Haber: Ebru EYVAZOĞLU

CHP Yalova Milletvekili Muharrem İnce, İzzet Baysal Heykeli önünde vatandaşlara seslendi. Seçim Bürosu açılışı için Bolu’ya gelen siyasetin renkli simalarından Muharrem İnce’yi, Bolu CHP Teşkilatı karşıladı.

Yaklaşık bin kişinin izlediği mitingde İl Başkanı Kazım Karsu, Merkez İlçe Başkanı Hüseyin Yıkılmaz, Gençlik ve Kadın kolları ile CHP’li Milletvekili Adayları Tanju Özcan, Yusuf Renkli ve Burak Cop, yoğun çaba gösterdiler.

MAHO AĞA BENZETMESİ

Seçim otobüsünün üzerinden vatandaşlara seslenen Muharrem İnce, Bolu’yu Davos yapacağını söyleyen iktidara Maho Ağa benzetmezi yaparak başladı. ‘Bolu Davos olacak’ sözlerini hatırlatarak başlayan İnce, “2004’te Bolu’ya gelip Abant’ı Davos yapacaklardı. Hatırlıyorsunuz değil mi? Bu neye benziyor biliyor musunuz? Şener Şen’in bir filminde Maho Ağa hemşehrilerini Almanya’ya götüreceğim diye kandırıyordu. İstanbul’un bir kenarında onları bırakıyordu. Bu iktidar da Maho Ağa gibi sizi kandırmaya çalışıyor. Hani sizi Davos yapacaktı? Aradan 11 sene geçti. Oldunuz mu Davos? Olmadınız. Ben 11 sene önce Dörtdivan’a gittiğimde insanların ayaklarında kara lastik vardı. 15-20 gün önce gittim yine insanların ayaklarında kara lastik var. Davos’ta sözüm ona İsrail’e meydan okuyup One Minute diyordu, o ekranların önünde oluyordu. Ekranlarına arkasına geçince yine İsrail’le gizli anlaşmalar yapıyor. Yani o bir Davos kahramanı değil, o bir kartondan kahramandır. Bunu doğru bilmeniz lazım” dedi.

İKTİDARA İNCE GÖNDERMELER

Konuşması sık sık alkışlarla bölünen Muharrem İnce, “11 yılda Bolu Davos olamadı. Ama 11 yılda kaçak saray oldu. 11 yılda bakanların kollarında 700 bin liralık saat oldu. Oğlana gemi de oldu. Bunların hepsi oldu. Ayakkabı kutularında dolarlar da oldu. Ama hocaları bunlara öyle öğretmiş. Haram paraya el sürme demişler. Onun için para sayma makinesiyle sayıyorlar. Allah için Müslüman adamlar” dedi.

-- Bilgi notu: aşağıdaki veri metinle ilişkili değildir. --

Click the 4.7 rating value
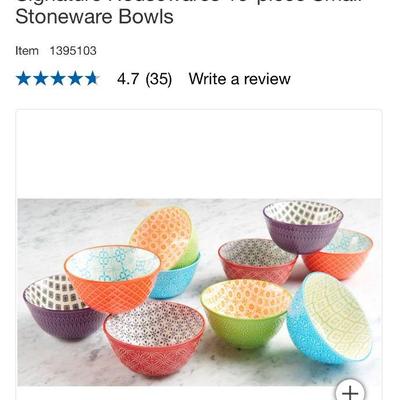The width and height of the screenshot is (400, 400). (x=128, y=79)
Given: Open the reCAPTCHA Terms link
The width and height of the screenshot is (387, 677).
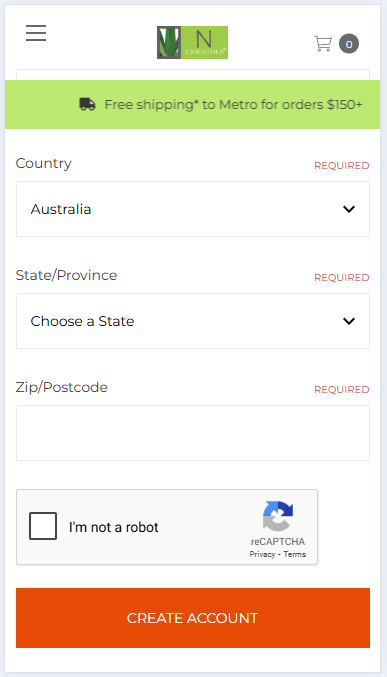Looking at the screenshot, I should [x=295, y=554].
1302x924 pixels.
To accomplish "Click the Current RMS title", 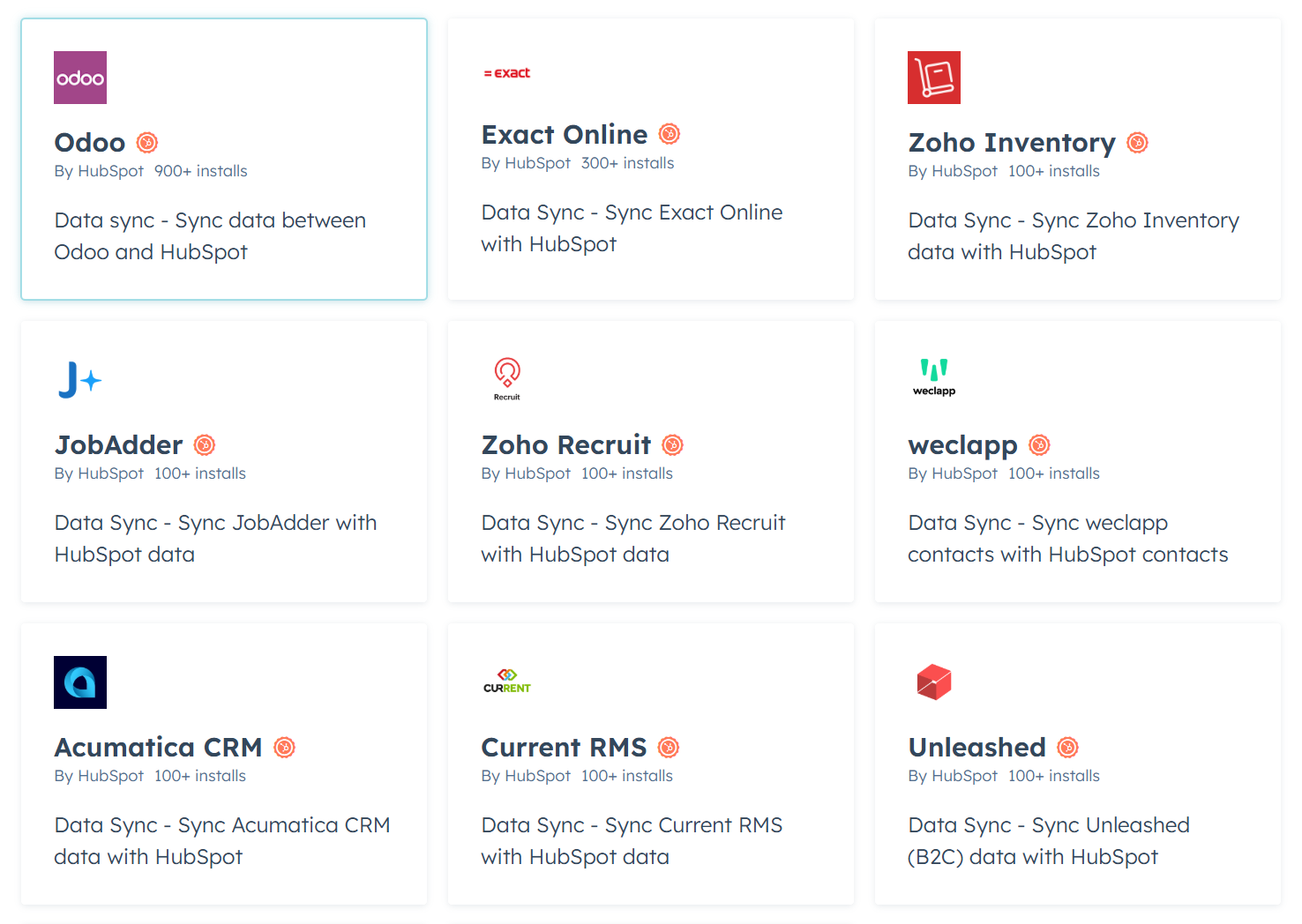I will (x=564, y=747).
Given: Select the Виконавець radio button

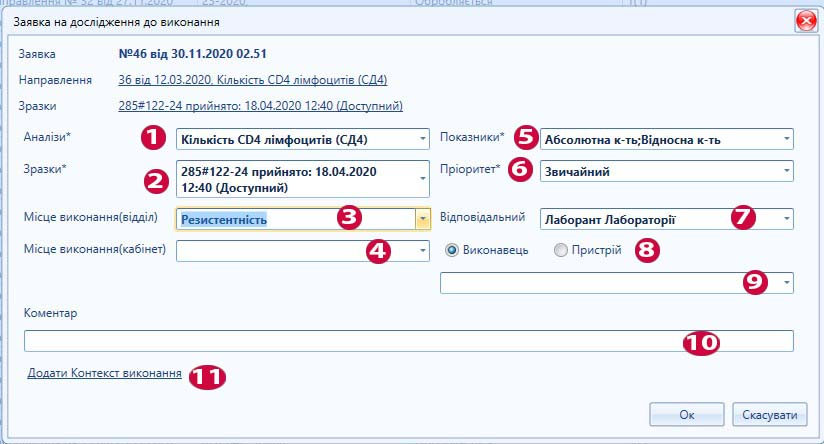Looking at the screenshot, I should pos(453,250).
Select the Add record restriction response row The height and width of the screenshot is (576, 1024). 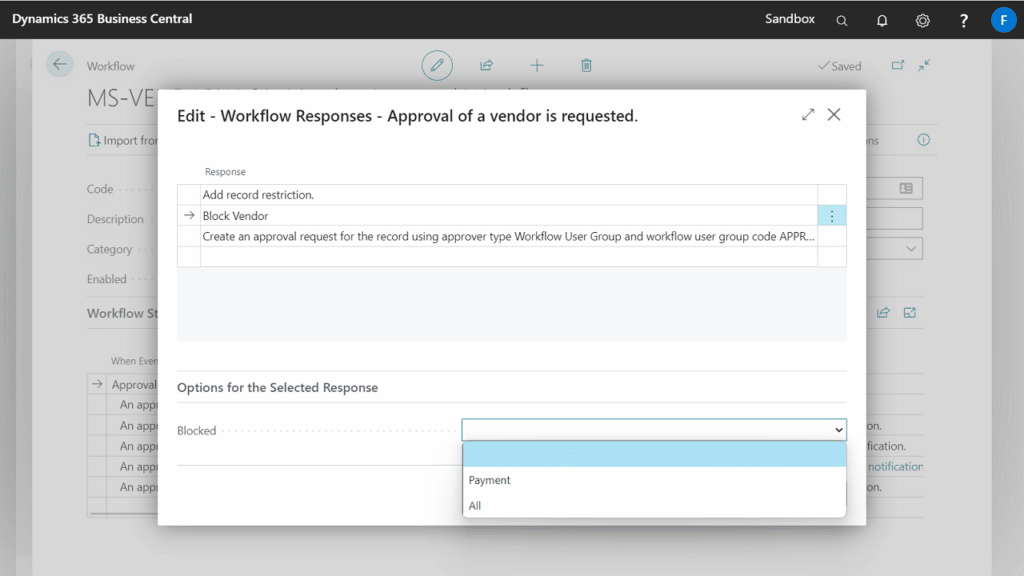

“BU SEÇİM YOKSULLARLA SARAYLILARIN SEÇİMİ”

İnce sözlerini şöyle sürdürdü; “Ben seçim yaklaştığını nerden anlıyorum biliyor musunuz? Ya Tayyip Erdoğan, ya Bülent Arınç ağlamaya başlamışsa bilin ki seçim yaklaşmıştır. Bunların ağlama mevsimi var. O mevsim geldi mi ağlıyorlar, sonra iktidara gelince de subay eşlerini ağlatıyorlar. Oğlum yüzme bilmezdi, o madende o karanlıkta ne yaptı diyerek o köylü anacağızımı ağlatıyorlar. Oğluna sarılarak mezarda yatan babayı ağlatıyorlar. Madenci eşlerini ağlatıyorlar. Edirne’de kanser hastası kızımızı ağlatıyorlar.  Milletin anasını ağlatıyorlar. Bu seçimde bir tarafta yoksullar var, bir tarafta saraylılar var. Yoksullarla saraylıların seçimi bu. İkinci olarak ayakkabı kutularına dolar dolduranlarla, ayda 949 lira asgari ücretle geçinenlerin seçimi. Bu seçim oğluna gemi alanlarla, oğluna et yediremeyenlerin seçimi. Bu seçim kendi mitinglerine ücretsiz metro çalıştırıp, 1 Mayıs'ta metroyu yasaklayanların seçimi. Bu seçim kaçak sarayda kilosu 4 bin liradan beyaz çay içenlerle, ucuz ekmek kuyruğuna girenlerin seçimi. Bu seçim cumhuriyetçiler ve Atatürkçülerle, cumhuriyet düşmanlarının seçimi" dedi.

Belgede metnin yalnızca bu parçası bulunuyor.